The concrete layer will provide compression strength and a hardwearing surface for vehicle wheels, keeping snow and rain off the wood. The wood layer provides tensile strength by replacing the usual lower non-structural half of the concrete, its steel reinforcement and external temporary shoring with a structural wood layer that self-shores the concrete during the curing process.
The project is the result of cooperation on a worldwide scale. Researchers in New Zealand, Germany, Italy and Sweden have joined forces studying long-term creep, hygrothermal effects such as the flow of moisture between materials, and the effect of humidity changes on deflection over time in composite bridge designs. In Colorado's arid climate, Gutkowski and team have been working to overcome the special properties of dry wood, which draws water from adjacent concrete shrinking it, negatively affecting the curing process.
Although the team is utilizing a notched shear key system - grooves cut in the wood filled with concrete when cast - interconnecting the two layers has proved to be a challenge. Since the mechanics of shrinking concrete have not been studied at relative humidity of less than 40%, Gutkowski has plans to examine this issue using environmental test chamber equipment at the ERC in a later phase of the project.

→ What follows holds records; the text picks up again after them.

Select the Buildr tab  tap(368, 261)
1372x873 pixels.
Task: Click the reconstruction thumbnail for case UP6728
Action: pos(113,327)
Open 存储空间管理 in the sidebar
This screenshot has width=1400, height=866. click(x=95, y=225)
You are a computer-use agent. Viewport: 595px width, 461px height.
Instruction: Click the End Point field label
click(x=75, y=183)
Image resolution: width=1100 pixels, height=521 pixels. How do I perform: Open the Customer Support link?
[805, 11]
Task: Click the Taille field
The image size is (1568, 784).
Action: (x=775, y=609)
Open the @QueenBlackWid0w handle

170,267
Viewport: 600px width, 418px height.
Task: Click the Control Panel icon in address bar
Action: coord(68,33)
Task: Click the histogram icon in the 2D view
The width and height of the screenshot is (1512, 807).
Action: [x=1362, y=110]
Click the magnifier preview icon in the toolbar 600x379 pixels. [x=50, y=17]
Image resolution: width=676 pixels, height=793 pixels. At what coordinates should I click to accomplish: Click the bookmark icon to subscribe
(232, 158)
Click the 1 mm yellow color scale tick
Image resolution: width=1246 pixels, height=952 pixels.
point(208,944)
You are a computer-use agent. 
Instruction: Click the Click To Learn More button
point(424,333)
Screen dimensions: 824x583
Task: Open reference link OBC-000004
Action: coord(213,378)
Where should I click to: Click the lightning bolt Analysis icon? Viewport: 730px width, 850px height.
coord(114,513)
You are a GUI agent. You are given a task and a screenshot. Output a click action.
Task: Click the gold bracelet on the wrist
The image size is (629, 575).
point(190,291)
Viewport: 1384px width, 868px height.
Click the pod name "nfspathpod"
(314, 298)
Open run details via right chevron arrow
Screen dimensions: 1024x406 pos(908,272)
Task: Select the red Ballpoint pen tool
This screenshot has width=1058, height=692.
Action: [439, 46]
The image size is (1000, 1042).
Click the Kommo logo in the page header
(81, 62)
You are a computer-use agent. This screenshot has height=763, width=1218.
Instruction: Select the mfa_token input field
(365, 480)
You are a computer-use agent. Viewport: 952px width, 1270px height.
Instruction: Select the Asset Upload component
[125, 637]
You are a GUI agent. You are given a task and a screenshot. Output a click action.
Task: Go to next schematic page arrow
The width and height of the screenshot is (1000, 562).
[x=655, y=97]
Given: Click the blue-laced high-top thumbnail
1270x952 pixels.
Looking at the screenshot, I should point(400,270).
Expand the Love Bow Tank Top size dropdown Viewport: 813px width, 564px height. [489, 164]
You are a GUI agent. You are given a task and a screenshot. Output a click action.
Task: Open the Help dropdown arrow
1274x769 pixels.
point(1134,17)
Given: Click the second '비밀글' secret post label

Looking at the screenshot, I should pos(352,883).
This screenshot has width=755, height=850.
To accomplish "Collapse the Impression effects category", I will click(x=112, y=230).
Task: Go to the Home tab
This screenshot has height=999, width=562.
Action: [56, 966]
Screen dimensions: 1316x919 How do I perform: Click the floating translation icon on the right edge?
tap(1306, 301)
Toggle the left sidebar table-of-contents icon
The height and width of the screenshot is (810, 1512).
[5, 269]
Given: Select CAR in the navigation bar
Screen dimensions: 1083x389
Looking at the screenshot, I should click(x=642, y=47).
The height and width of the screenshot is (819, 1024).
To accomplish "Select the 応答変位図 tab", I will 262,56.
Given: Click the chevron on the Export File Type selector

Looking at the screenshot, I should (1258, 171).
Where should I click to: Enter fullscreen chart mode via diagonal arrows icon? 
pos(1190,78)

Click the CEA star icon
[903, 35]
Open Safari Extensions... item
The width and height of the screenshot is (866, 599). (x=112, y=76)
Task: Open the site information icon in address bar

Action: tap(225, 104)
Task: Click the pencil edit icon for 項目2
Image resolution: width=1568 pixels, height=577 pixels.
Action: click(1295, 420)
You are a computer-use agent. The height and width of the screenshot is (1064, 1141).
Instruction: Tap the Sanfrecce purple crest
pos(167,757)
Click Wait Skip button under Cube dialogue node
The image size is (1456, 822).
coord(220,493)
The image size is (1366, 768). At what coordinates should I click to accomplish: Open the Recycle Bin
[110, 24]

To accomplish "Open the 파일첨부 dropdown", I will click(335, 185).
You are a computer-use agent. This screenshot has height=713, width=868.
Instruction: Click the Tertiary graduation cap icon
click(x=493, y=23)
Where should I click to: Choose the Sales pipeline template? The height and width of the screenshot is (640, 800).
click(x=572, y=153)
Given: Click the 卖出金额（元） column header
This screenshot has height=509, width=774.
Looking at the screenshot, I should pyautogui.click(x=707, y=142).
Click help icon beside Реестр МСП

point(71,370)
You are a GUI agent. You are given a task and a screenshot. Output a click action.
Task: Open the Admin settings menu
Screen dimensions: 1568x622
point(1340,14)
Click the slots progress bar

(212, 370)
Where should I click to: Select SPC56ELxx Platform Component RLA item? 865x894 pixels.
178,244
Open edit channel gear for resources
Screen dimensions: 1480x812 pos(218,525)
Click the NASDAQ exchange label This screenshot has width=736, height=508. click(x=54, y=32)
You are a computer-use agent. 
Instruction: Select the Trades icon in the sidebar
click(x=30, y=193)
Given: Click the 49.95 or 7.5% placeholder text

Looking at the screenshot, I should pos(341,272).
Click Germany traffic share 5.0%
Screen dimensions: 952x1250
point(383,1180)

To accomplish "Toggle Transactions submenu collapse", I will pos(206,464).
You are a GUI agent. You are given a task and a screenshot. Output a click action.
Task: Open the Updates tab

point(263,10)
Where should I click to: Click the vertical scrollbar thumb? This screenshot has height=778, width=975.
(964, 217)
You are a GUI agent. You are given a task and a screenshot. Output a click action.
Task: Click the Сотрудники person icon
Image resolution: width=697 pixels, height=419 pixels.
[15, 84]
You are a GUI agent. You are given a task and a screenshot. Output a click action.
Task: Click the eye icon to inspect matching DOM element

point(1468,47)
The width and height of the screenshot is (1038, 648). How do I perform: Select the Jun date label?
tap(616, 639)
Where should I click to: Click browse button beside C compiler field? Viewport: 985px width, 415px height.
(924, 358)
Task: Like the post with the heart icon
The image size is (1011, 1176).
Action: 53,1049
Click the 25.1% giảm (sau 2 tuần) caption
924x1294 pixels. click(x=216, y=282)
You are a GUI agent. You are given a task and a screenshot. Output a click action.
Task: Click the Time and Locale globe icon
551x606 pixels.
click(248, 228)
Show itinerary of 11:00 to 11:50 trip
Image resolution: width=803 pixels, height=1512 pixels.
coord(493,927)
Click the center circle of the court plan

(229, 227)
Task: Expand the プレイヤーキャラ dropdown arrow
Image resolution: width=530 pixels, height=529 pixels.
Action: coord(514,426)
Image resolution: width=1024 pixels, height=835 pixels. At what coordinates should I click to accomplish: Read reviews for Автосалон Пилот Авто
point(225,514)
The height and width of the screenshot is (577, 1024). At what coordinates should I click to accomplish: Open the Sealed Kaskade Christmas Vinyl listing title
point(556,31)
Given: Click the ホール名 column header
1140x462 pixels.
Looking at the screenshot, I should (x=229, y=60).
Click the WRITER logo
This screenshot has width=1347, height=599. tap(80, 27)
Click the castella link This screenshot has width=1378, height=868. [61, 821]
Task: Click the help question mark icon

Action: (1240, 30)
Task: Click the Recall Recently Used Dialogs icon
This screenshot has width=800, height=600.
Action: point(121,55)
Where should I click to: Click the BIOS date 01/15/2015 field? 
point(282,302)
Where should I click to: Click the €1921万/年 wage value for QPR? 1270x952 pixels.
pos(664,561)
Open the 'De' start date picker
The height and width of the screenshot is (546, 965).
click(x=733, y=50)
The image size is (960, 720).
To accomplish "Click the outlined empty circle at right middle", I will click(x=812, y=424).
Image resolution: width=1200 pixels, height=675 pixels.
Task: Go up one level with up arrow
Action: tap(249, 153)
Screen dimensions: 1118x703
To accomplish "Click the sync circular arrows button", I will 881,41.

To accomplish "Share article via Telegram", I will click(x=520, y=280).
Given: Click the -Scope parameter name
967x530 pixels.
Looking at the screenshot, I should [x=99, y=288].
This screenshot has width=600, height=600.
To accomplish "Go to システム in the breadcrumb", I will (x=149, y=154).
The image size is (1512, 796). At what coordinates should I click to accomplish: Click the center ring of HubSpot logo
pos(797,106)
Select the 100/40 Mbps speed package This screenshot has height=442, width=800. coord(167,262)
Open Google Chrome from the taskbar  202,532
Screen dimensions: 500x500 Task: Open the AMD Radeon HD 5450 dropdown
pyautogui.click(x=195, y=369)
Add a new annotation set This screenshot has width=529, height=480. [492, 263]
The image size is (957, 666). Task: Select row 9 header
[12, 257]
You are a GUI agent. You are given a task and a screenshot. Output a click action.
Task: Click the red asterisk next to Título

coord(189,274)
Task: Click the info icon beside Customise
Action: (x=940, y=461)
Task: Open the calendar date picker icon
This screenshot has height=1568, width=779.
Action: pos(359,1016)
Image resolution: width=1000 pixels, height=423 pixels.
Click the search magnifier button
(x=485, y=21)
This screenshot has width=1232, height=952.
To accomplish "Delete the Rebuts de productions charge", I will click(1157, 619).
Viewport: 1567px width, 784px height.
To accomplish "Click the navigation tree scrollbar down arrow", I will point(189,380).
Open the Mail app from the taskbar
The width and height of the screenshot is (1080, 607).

"Our challenge has been the need to prevent very dry wood from extracting water from the concrete in our notch connection," said Gutkowski. "We appear to have overcome that important piece of the mechanics puzzle by using additives in the concrete and sealing the wood. With that working we can better manage the immediate and long term deflection and stress behavior."
The project is funded by the U.S. Department of Transportation via the Mountain-Plains Consortium within the University Transportation Centers program. In addition, Xcel Energy provided, at little to no cost, uprooted utility poles displaced as part of the widening of LaPorte Avenue from Overland Trail to the earth dam at Horsetooth Reservoir. Xcel Energy is also providing poles from an ongoing roundabout intersection construction site at Vine Drive and Taft Road.
"The idea came to me when I saw them removing the poles as I passed by each day on the way to the ERC," Gutkowski recalled. "It was like a light bulb coming on."